**SOURCE DATA:**
# # #

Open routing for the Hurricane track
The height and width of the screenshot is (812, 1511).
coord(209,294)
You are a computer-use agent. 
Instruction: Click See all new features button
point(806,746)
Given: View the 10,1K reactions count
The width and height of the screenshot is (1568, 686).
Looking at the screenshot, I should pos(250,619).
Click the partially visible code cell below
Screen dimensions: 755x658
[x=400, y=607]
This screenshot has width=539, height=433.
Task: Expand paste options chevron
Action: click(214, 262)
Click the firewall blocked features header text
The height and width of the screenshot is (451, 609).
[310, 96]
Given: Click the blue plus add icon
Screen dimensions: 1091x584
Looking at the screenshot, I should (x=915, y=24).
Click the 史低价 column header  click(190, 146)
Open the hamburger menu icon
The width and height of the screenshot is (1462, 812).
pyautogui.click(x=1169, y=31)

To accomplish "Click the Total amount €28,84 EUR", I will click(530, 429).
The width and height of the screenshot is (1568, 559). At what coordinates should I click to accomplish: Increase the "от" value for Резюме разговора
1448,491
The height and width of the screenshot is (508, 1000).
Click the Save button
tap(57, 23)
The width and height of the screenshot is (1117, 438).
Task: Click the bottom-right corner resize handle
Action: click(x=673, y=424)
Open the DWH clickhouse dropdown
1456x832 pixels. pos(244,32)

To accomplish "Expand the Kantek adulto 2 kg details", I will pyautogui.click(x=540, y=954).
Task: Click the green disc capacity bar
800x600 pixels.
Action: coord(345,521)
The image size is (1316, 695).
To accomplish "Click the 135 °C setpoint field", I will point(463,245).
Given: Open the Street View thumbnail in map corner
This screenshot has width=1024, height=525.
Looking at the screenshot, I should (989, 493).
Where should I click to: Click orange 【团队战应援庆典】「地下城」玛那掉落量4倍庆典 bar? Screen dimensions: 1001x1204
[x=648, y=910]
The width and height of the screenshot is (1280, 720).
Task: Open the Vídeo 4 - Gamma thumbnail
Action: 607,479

# # #

**YOUR TASK:** Collect every line of the data above that contains the string "point".

**ANSWER TO THIS PROBLEM:**
point(806,746)
To accomplish "Click the 135 °C setpoint field", I will point(463,245).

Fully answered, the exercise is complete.